[About this task] Using the records below, give again exactly the lines from the line that contains "Polityce plików cookie. (680, 319)" through the line that contains "Iniciar sesión", both ends included, and only those.

[Data shown]
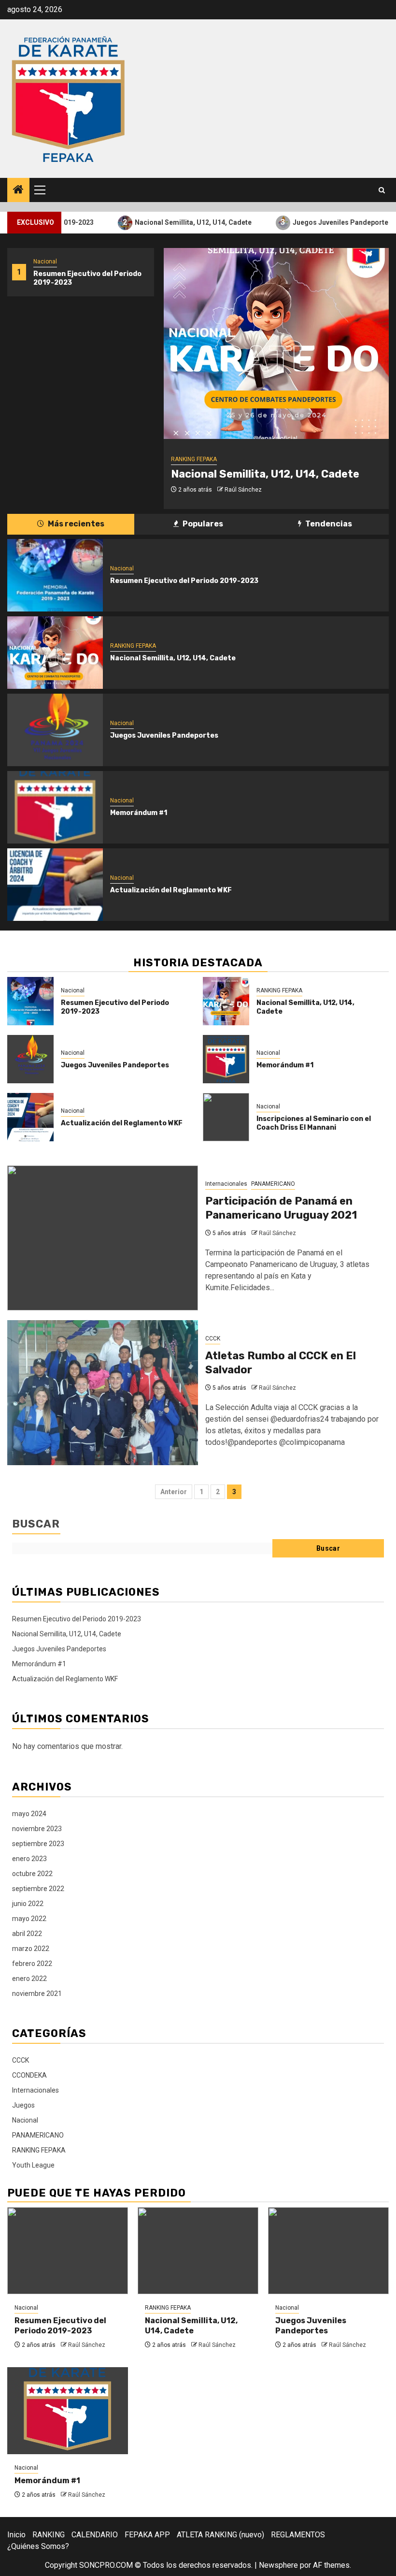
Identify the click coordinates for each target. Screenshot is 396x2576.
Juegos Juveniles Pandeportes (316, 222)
* * *
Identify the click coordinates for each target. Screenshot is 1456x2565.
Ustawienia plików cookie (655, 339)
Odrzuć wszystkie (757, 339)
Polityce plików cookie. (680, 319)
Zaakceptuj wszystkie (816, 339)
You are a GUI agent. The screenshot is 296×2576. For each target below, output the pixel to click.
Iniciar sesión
--
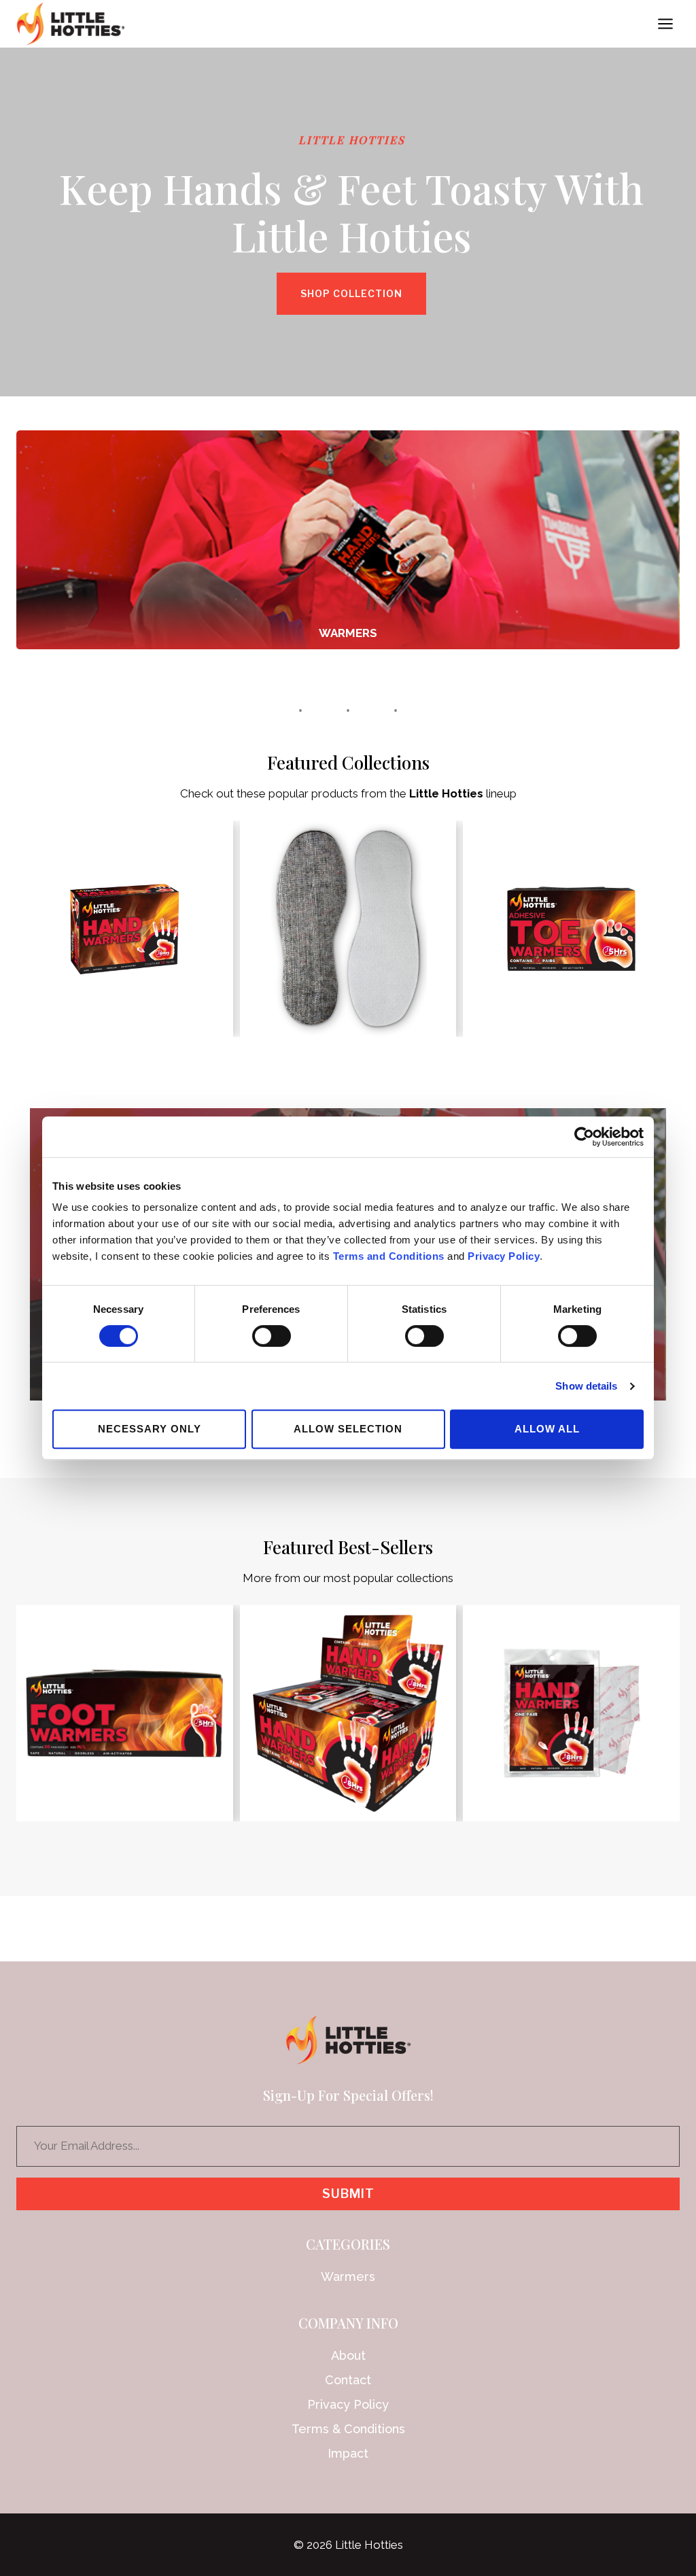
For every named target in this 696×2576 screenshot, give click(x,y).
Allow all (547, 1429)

[Response to the task]
Polityce plików cookie. (680, 319)
Zaakceptuj wszystkie (816, 339)
You are a GUI agent. The screenshot is 296×2576. For each target below, output the pixel to click.
Iniciar sesión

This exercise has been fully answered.